- [Assignment]
Could you repeat, word for word, the line with "This screenshot has" and every line after it in the records below, leaving out any pictures?

********

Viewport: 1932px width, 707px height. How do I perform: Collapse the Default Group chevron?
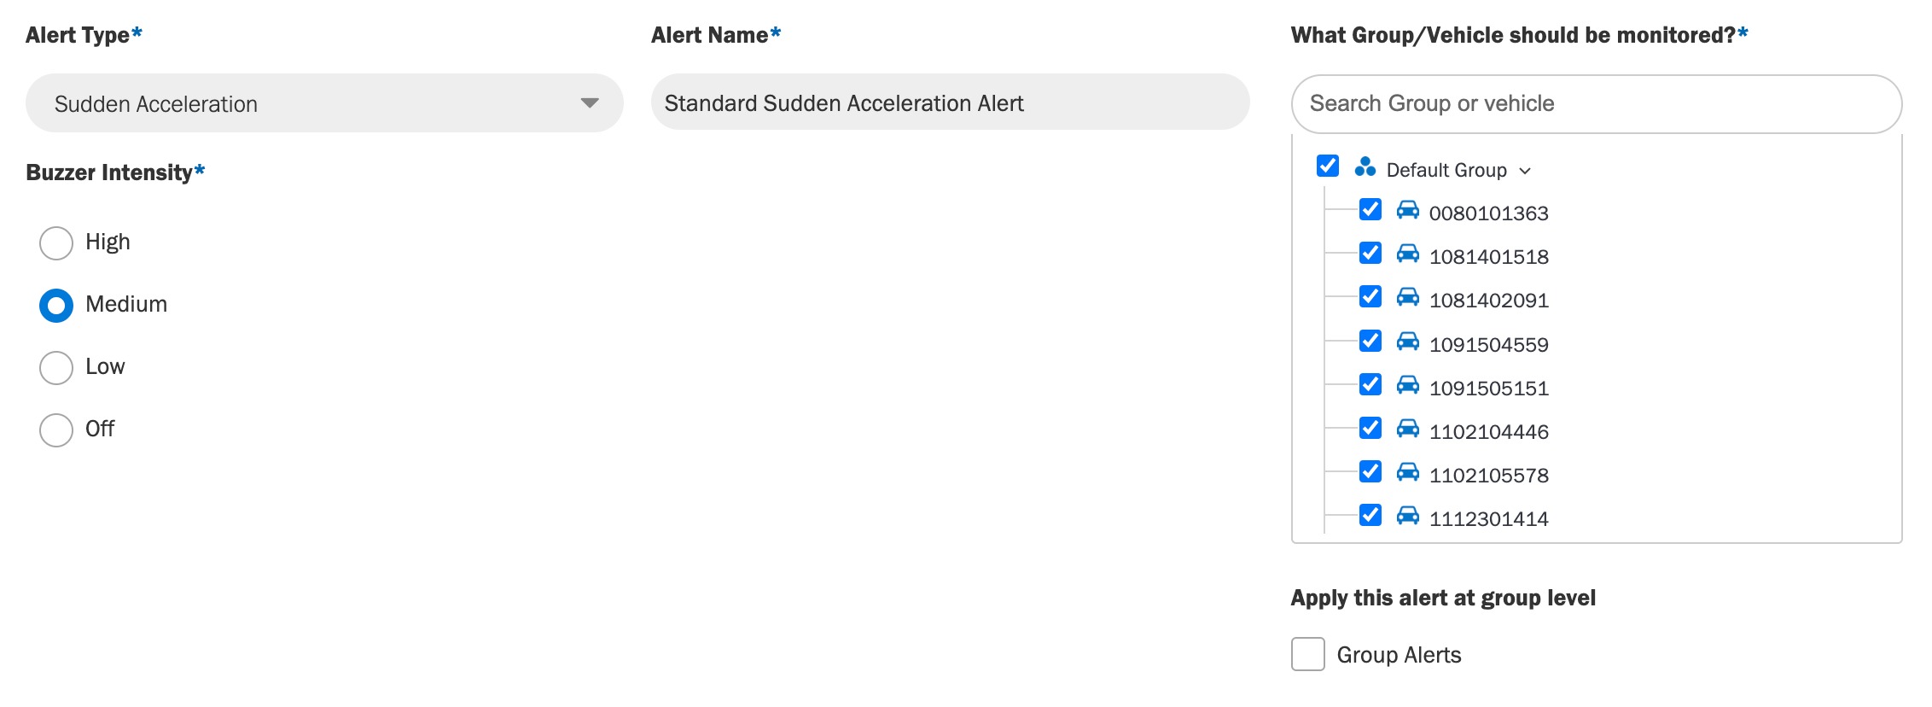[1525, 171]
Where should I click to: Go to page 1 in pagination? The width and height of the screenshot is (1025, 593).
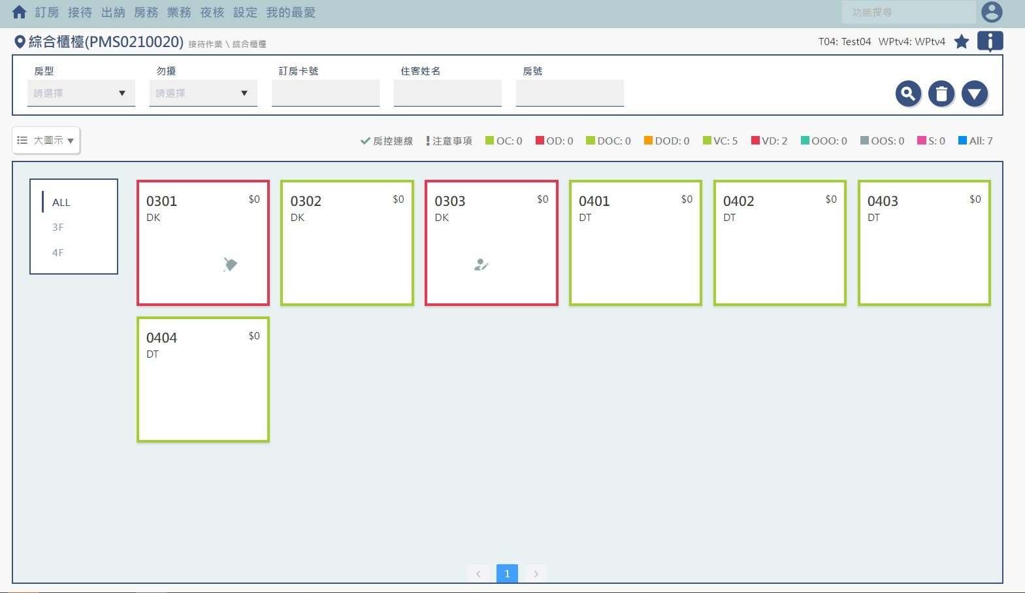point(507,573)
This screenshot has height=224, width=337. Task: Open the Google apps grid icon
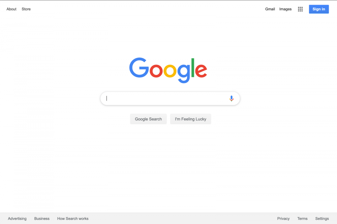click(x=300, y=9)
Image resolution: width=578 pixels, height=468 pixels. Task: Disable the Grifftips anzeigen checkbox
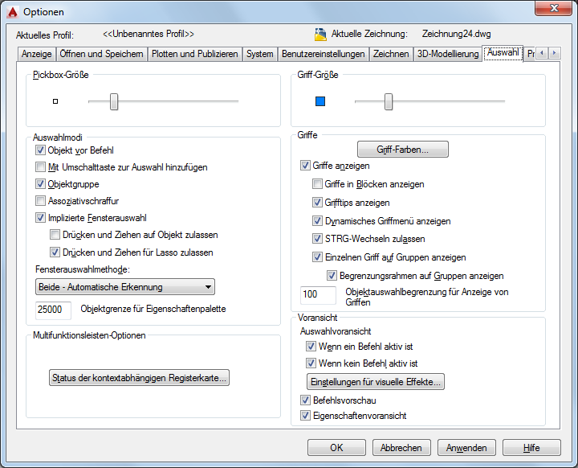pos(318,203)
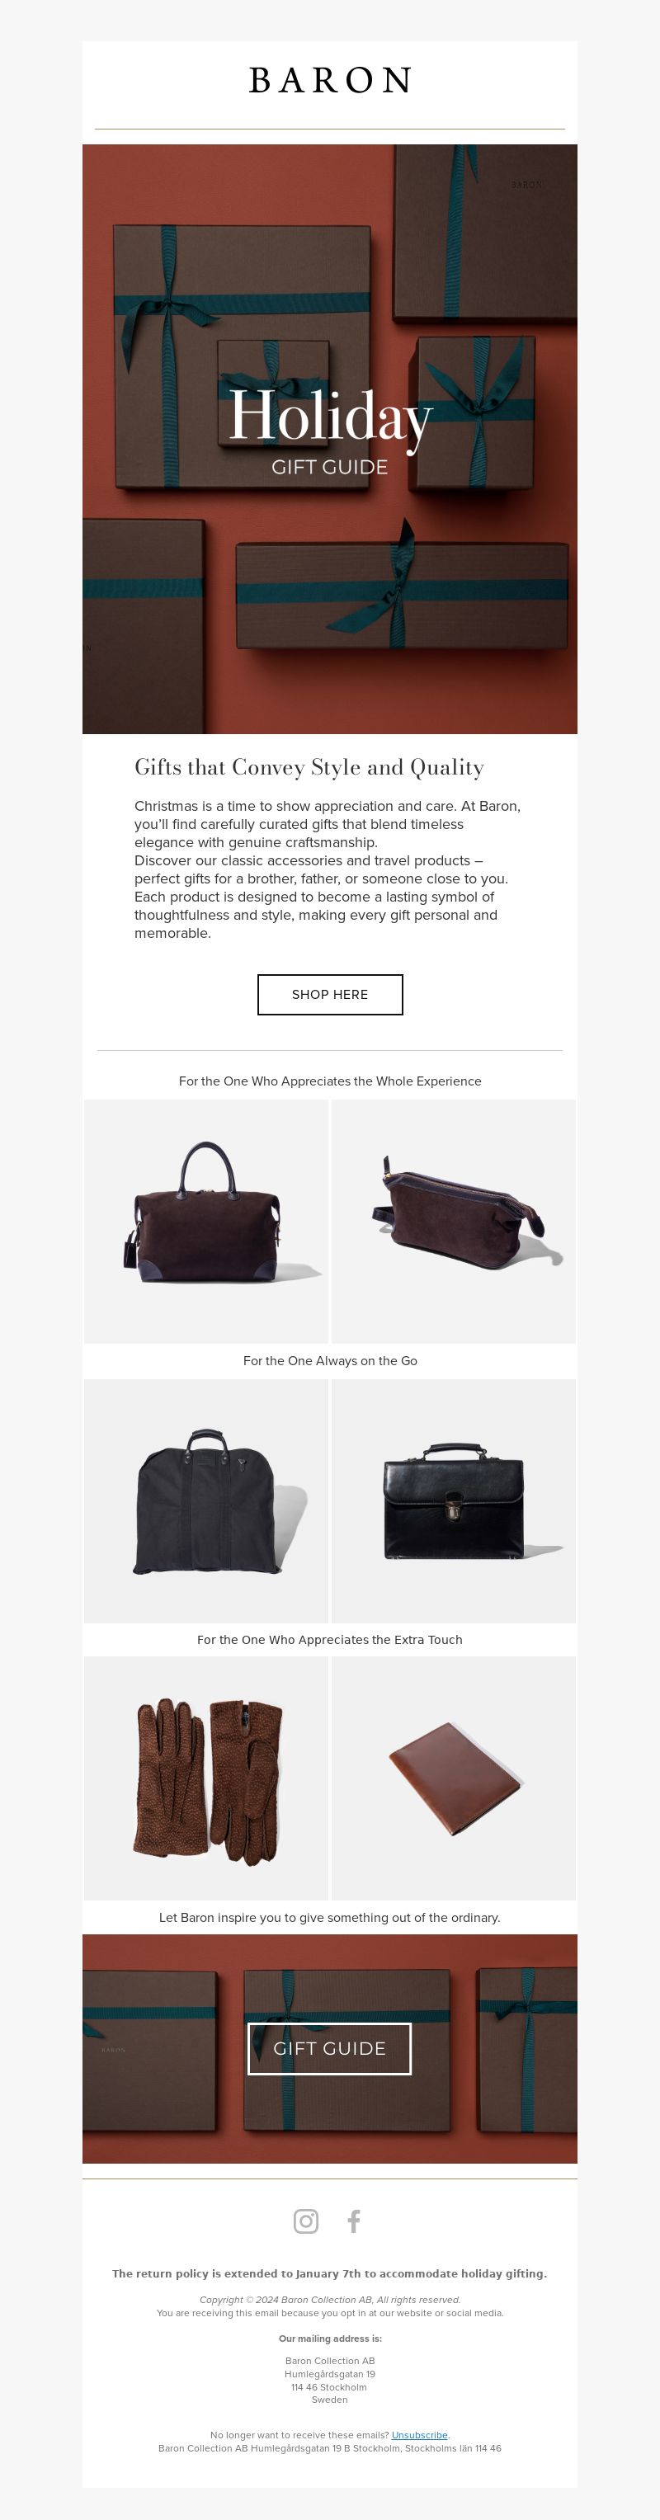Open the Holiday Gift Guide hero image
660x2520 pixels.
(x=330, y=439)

********

- [Response area]
This screenshot has height=224, width=337. Task: Open the Google apps grid icon
click(x=300, y=9)
Image resolution: width=578 pixels, height=468 pixels. Task: Disable the Grifftips anzeigen checkbox
pos(318,203)
Open the Holiday Gift Guide hero image
660x2520 pixels.
(x=330, y=439)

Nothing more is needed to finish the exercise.